The Structure of Local Power
Creator: Brangulí i Soler, Josep
Source:
ANC1-42-N-373, Arxiu Nacional de Catalunya
Date Created: 1941
Extent: 1 item
The photograph shows Miquel Mateu, the first Francoist mayor of Barcelona (1939-1945), who was forced to travel by carriage due to the shortage of being caused by the policies of the Franco government.
The conflicts over local power spread like an oil slick in post-war Spain. Generally, these conflicts found their greatest expression in the struggles between provincial leaders of FET-JONS and civil governors over appointments to municipal councils. It was an unequal struggle, however, since the civil governors held all the power in these appointments, leaving FET-JONS with only an advisory role.
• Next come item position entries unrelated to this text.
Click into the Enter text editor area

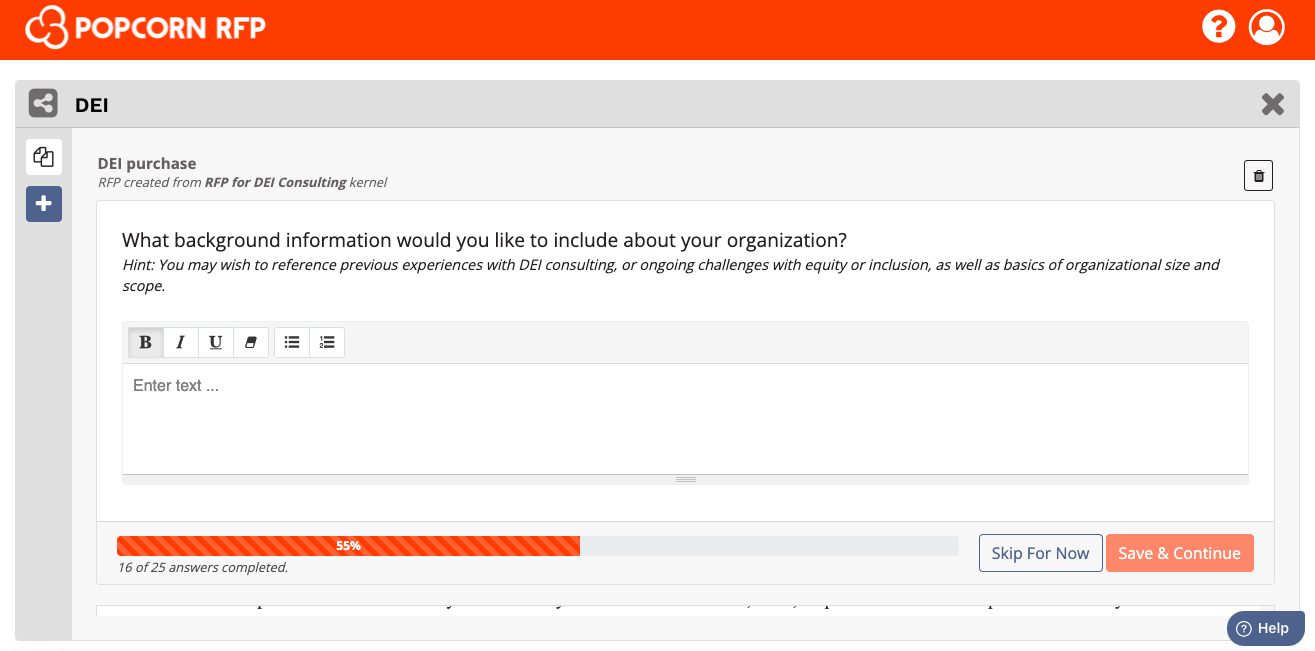tap(685, 419)
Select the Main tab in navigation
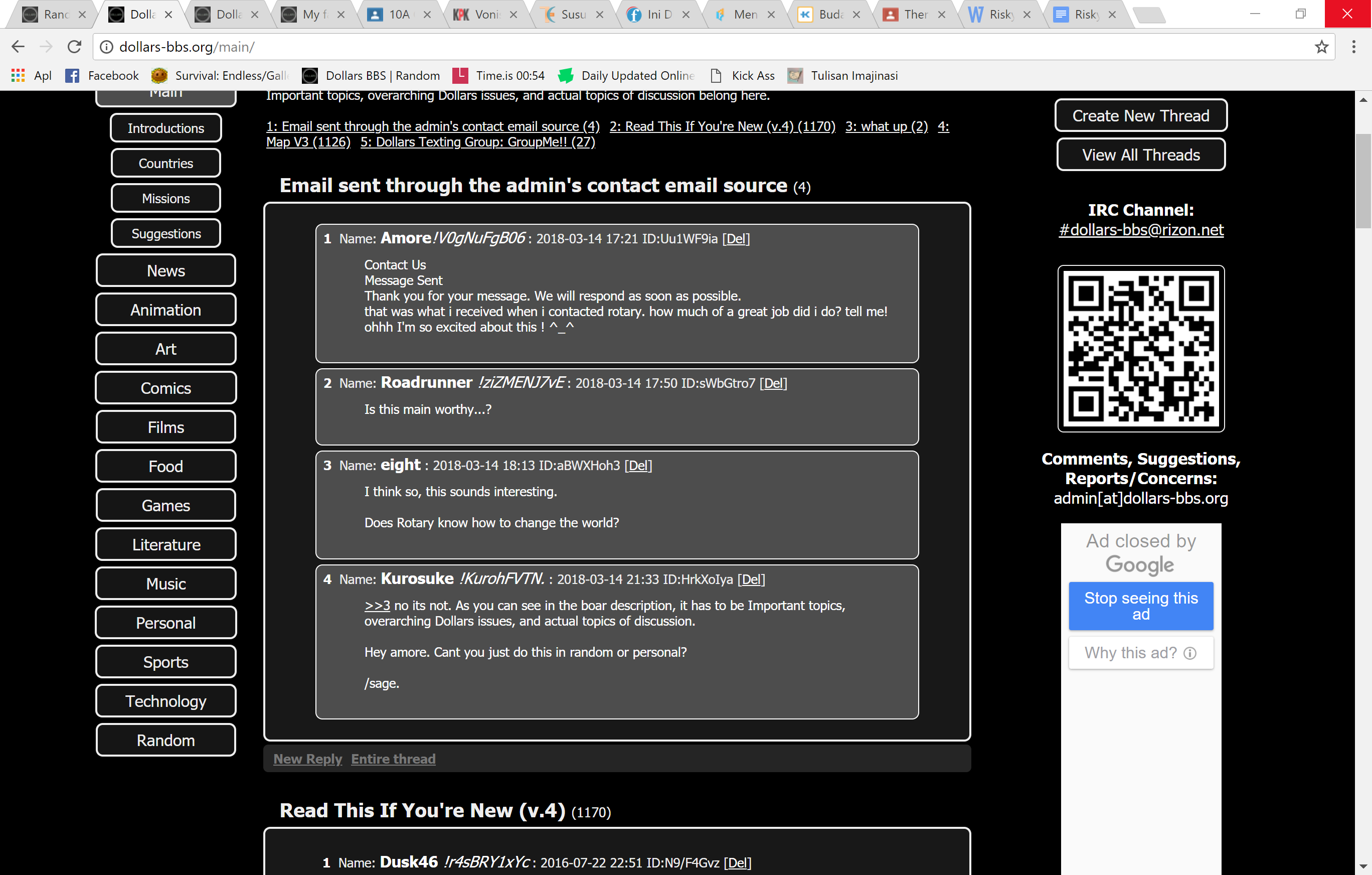 [165, 93]
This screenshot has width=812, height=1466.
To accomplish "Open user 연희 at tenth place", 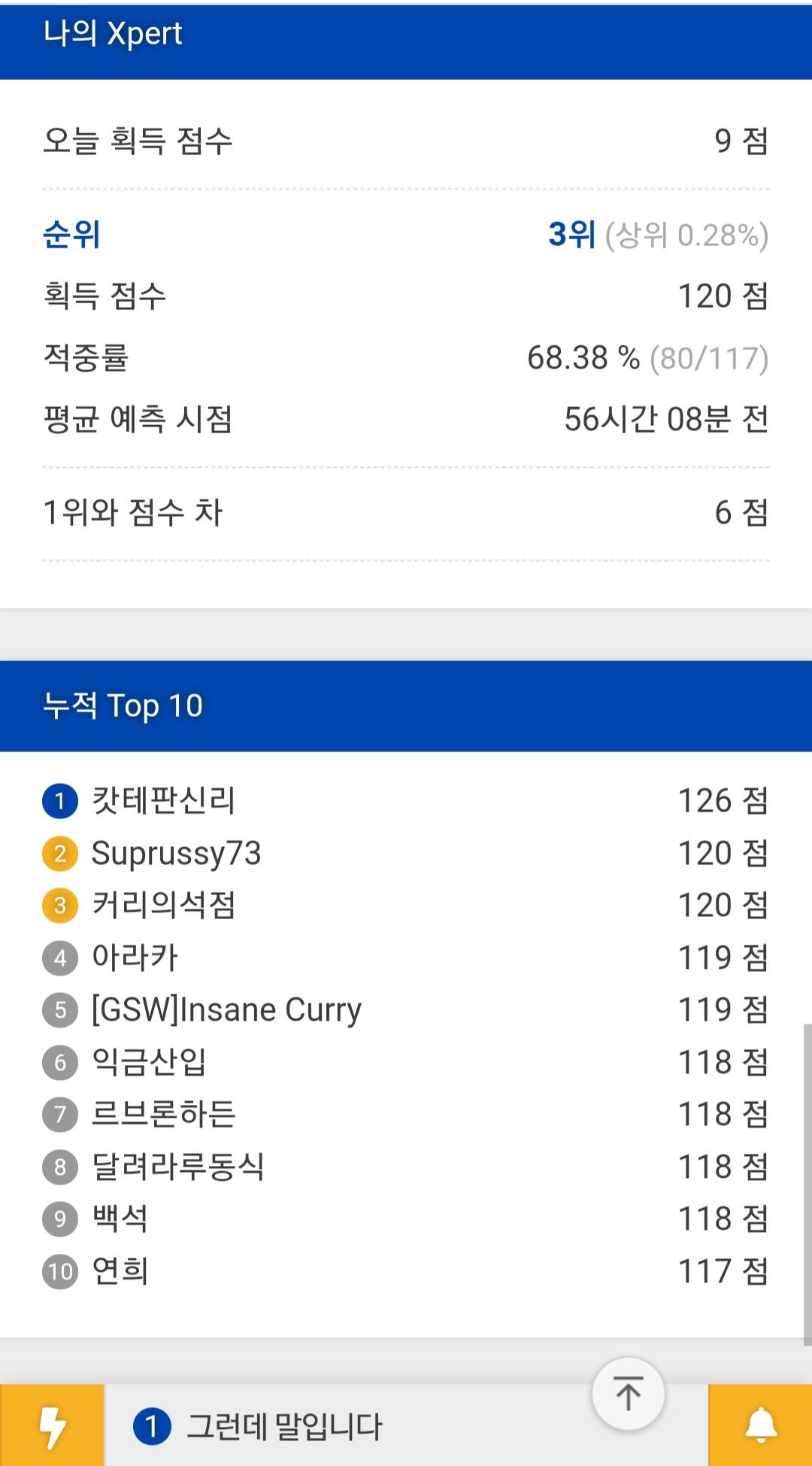I will [x=120, y=1271].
This conflict was explained then, and still is, as a struggle over power between FET-JONS and the traditional right. The strategy followed by the single party was to denounce mayors as old-school politicians and label their administration as inefficient and corrupt. These accusations were not so much aimed at ending irregularities as at discrediting and neutralizing their political adversaries. For this reason, when the solution adopted was to replace the administrators, but the new ones were not those desired by Falange, the party intensified its campaign even further.
Although there were Francoists who advocated fascistization of the regime, the party's heterogeneity and weak presence, its fragility and the leadership struggles within a FET-JONS already restructured by the dictatorship, and the persistence of a clientelist political culture throughout the country, make this conflict more than just a fascist assault on local power.
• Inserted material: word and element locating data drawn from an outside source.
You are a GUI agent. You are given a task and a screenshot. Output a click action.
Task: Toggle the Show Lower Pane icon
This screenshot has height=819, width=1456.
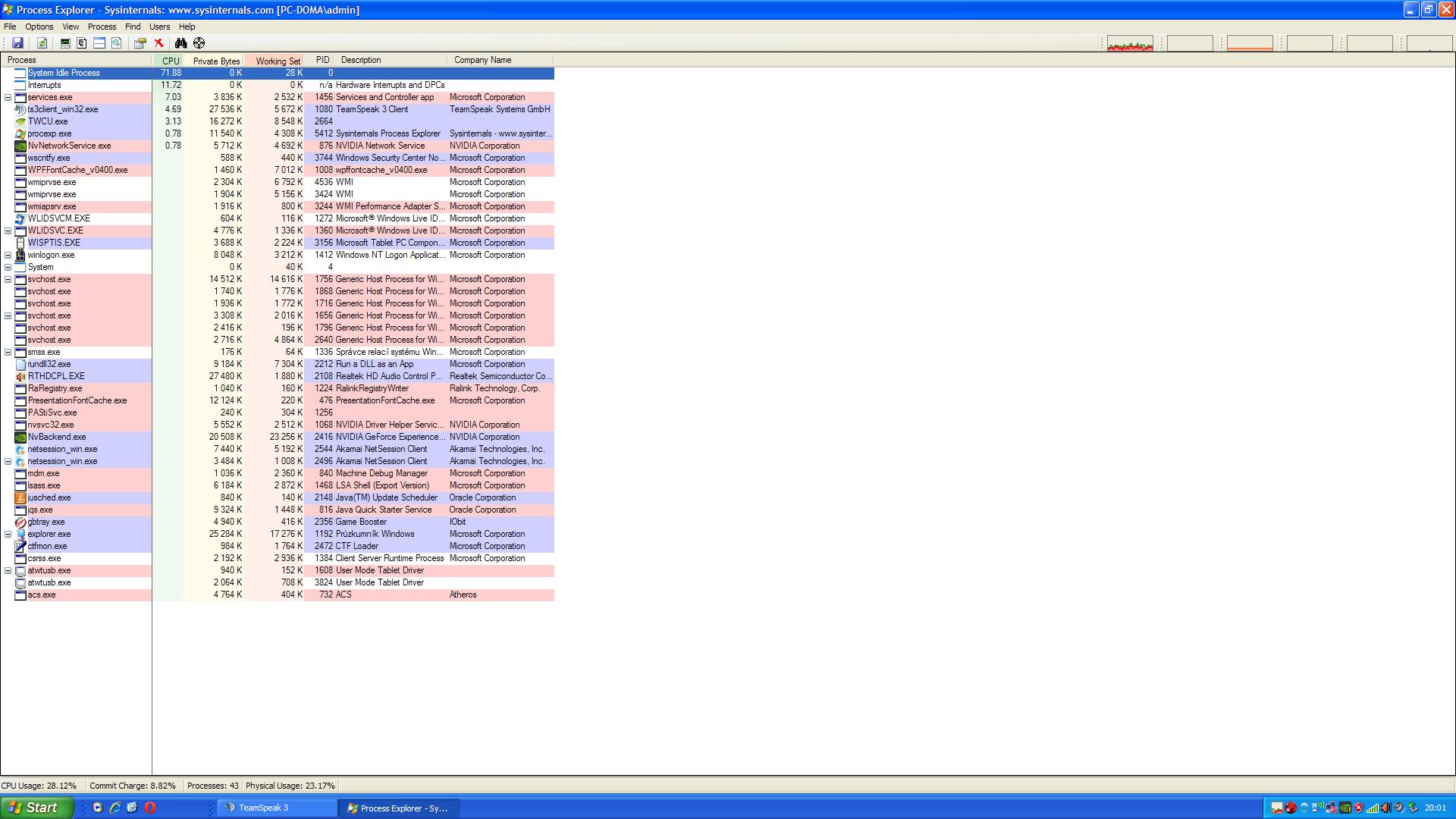pyautogui.click(x=99, y=43)
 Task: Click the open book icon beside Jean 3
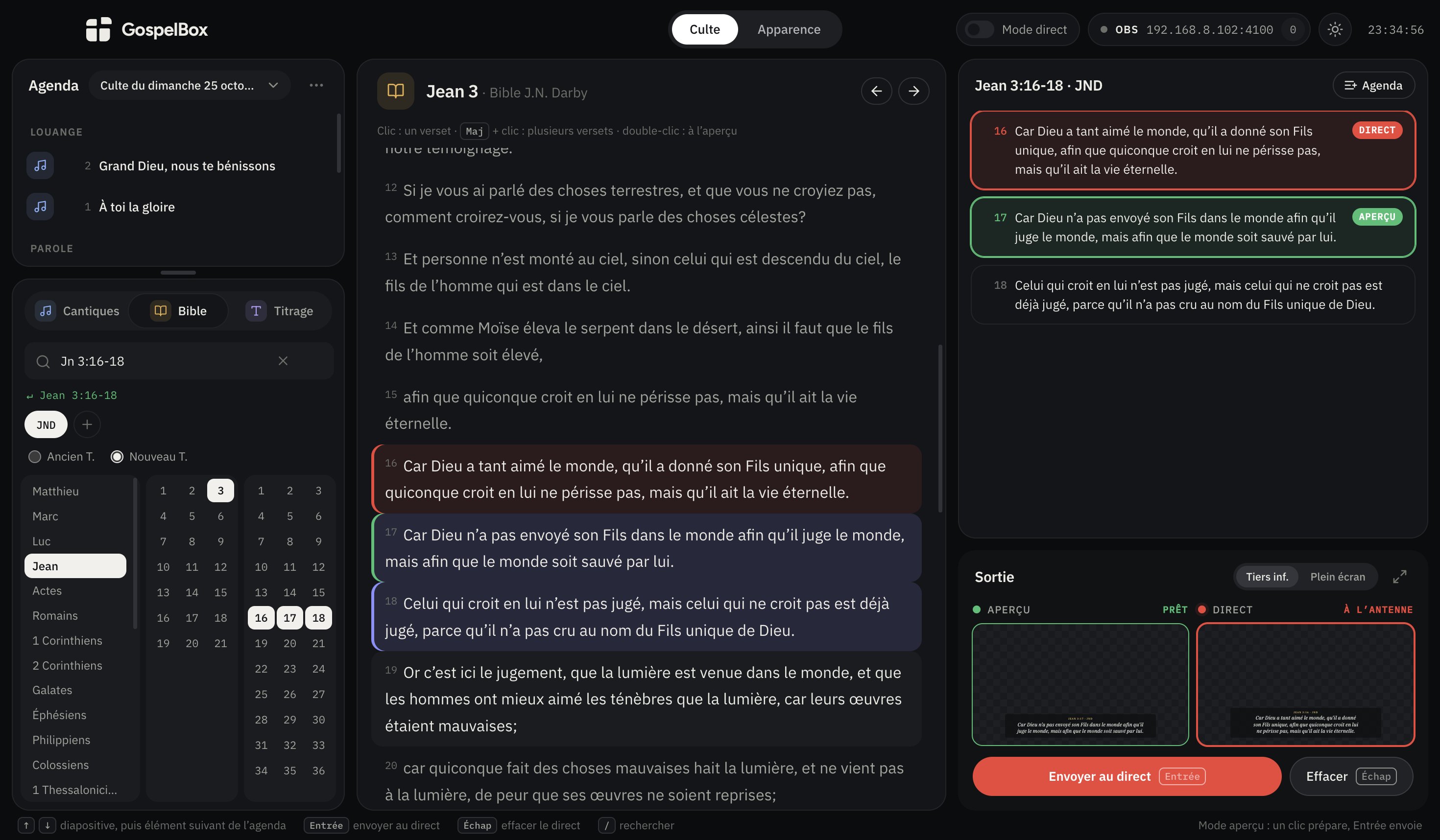click(x=395, y=91)
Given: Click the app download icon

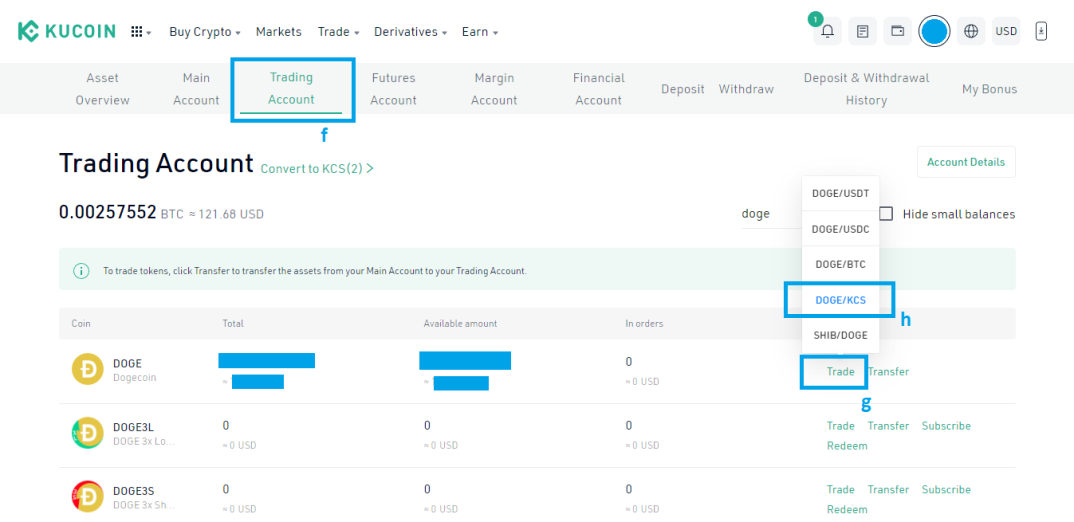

The solution to the problem was the unification of local and provincial leadership of the party and the state in a single person. While this led to some renewal of the membership of municipal councils, it was directed and controlled by the traditional elites. The unification of roles did not involve appointing the provincial party leaders who had denounced irregularities and corruption as civil governors. Instead, the new civil governors were generally career military officers or jurists who, whether fascists or not, came to control the party at the provincial level. Rather than the party taking over the state, the state took over the party.
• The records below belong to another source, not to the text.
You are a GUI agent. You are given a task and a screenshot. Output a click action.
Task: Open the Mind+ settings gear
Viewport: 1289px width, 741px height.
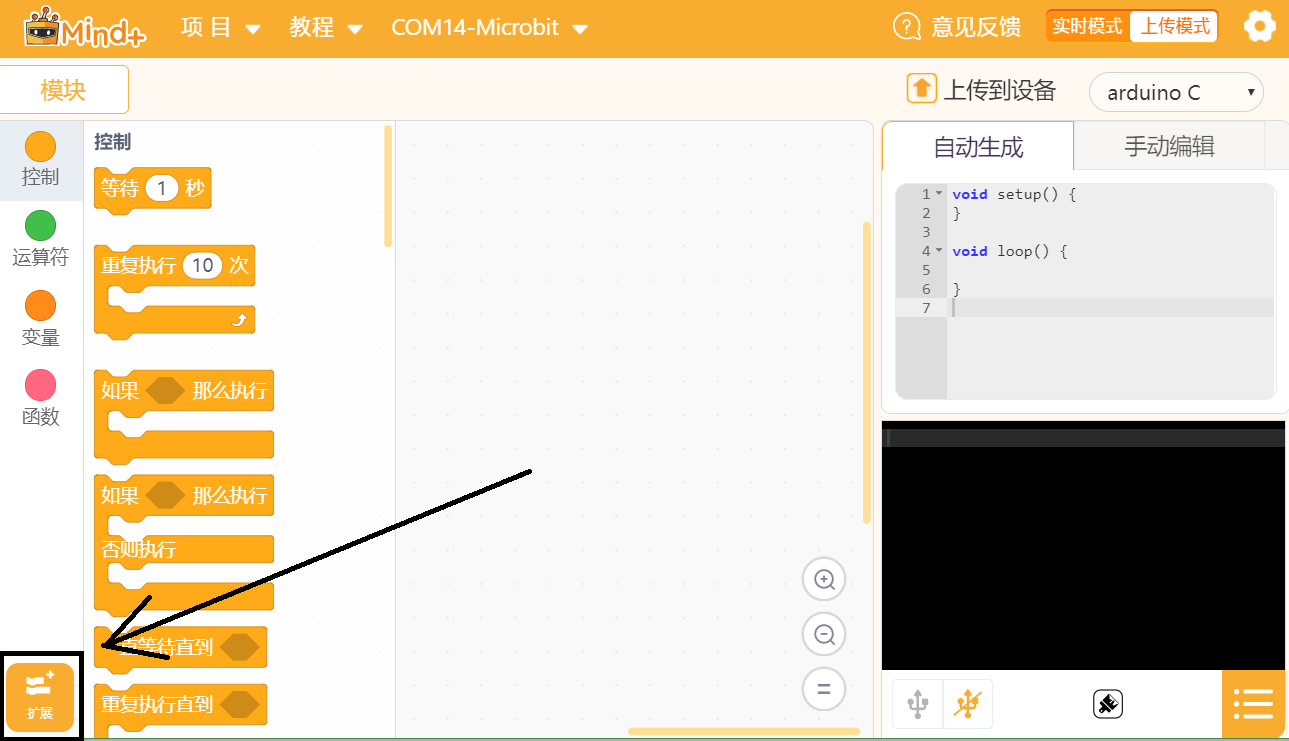[1259, 27]
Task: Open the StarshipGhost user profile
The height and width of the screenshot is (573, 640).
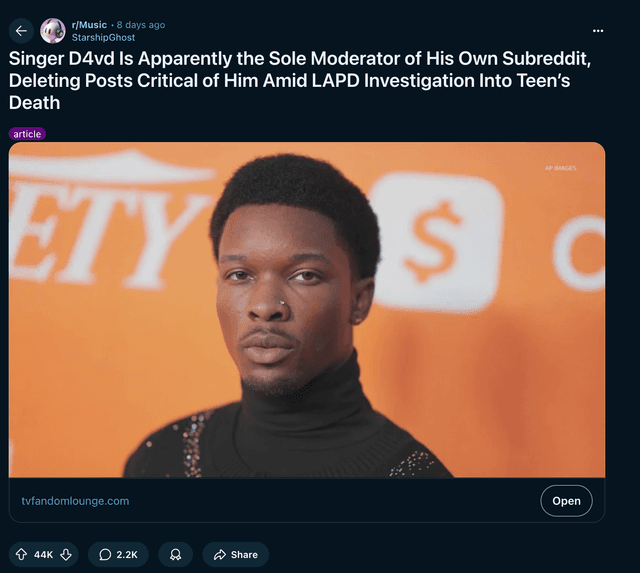Action: (x=103, y=37)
This process led to the construction of a clientelist political organization. By concentrating local powers in a single individual, the dictatorship established a model of state and single party clientelism that concealed the struggles within the two structures. It also succeeded in subjugating Falange. The role of civil governors and mayors was to integrate clientelist networks into the new framework of relations, allowing for coexistence—or at most the covert conflict—with other networks and with the newcomers: the Falangists.
This model was consolidated in 1947 with the implementation of the 1945 Foundation Law of Local Government. This law not only facilitated a constant renewal of local political personnel but also institutionalized the integration of clientelism through the union bureaucracy and professional associations.